Early Neuropathy as a Predictor of Subclinical Diabetic Nephropathy in Well-Controlled Type 2 Diabetic Patients: A Cross-Sectional Study
Sherif Mohamed Zaki, Dina El Karsh, Ghosoun Anas Moallem, Abdulrahman Hatem Adel Sembawa, Moayad Saeed Omar Alsubhani, Abdulaziz Mahmoud Wahbi Sindi, Mohammed Khalid Omar Alafif, Faisal Waleed Abdullah Mulla

TL;DR
This study shows that early signs of nerve damage in well-controlled type 2 diabetes patients can predict early kidney damage.
Contribution
It identifies diabetic neuropathy as a novel, non-invasive predictor of subclinical nephropathy in well-controlled T2DM patients.
Findings
A significant positive correlation was found between neuropathy severity and albuminuria (ρ = 0.29, p = 0.0012).

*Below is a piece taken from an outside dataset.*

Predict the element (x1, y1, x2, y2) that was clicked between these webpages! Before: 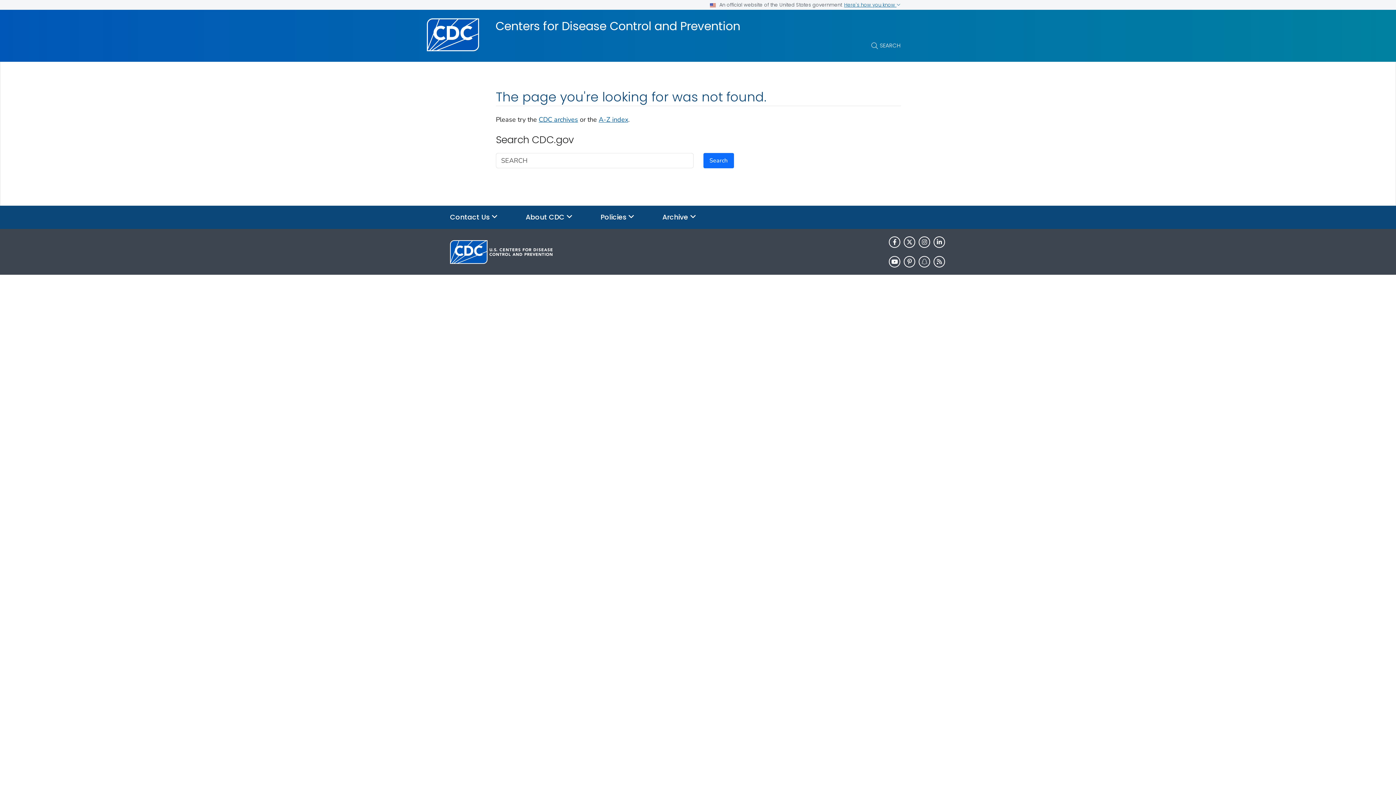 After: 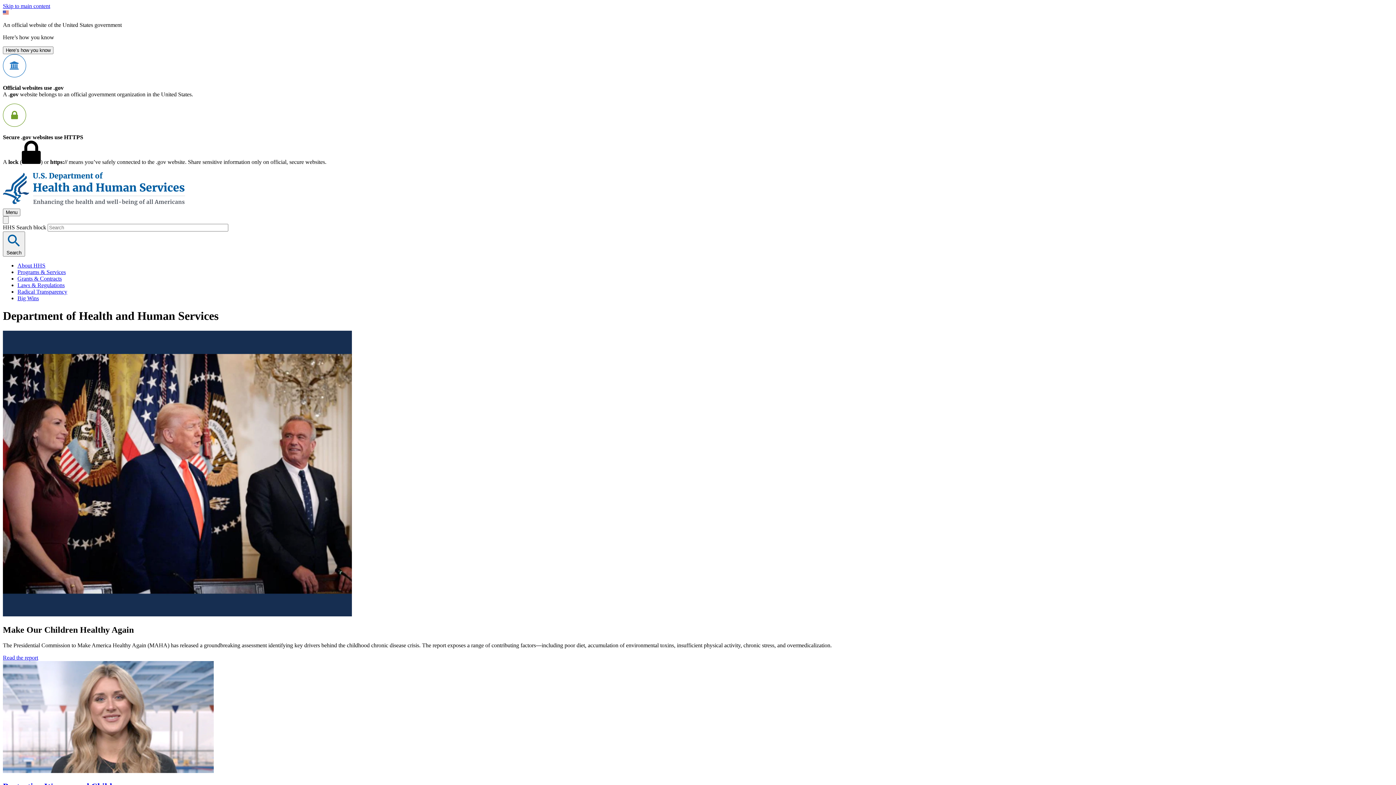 Action: bbox: (537, 281, 564, 290) label: HHS.gov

Nephropathy prevalence increased from 42% in patients without neuropathy to 72% in those with severe neuropathy.
Older age and higher systolic blood pressure were associated with both neuropathy and nephropathy.
Abstract
Diabetic neuropathy (DN) and nephropathy (DKD) are prevalent microvascular complications in Type 2 diabetes mellitus (T2DM), often evolving silently. Detecting early nephropathy remains a clinical challenge, especially in patients with preserved renal function. The objective was to determine whether the Toronto Clinical Scoring System (TCS) for diabetic neuropathy can predict early nephropathy (albuminuria) in people with well-controlled T2DM who have a normal eGFR. We conducted a cross-sectional study with 122 T2DM patients (HbA1c < 7%, eGFR > 90) to look for peripheral neuropathy using TCS and nephropathy using the urinary albumin-to-creatinine ratio (UACR). Patients were classified based on the presence of albuminuria (UACR ≥ 30 mg/g). Statistical analyses included t-tests, chi-square tests, Spearman correlation, and logistic regression. Patients with diabetic nephropathy or…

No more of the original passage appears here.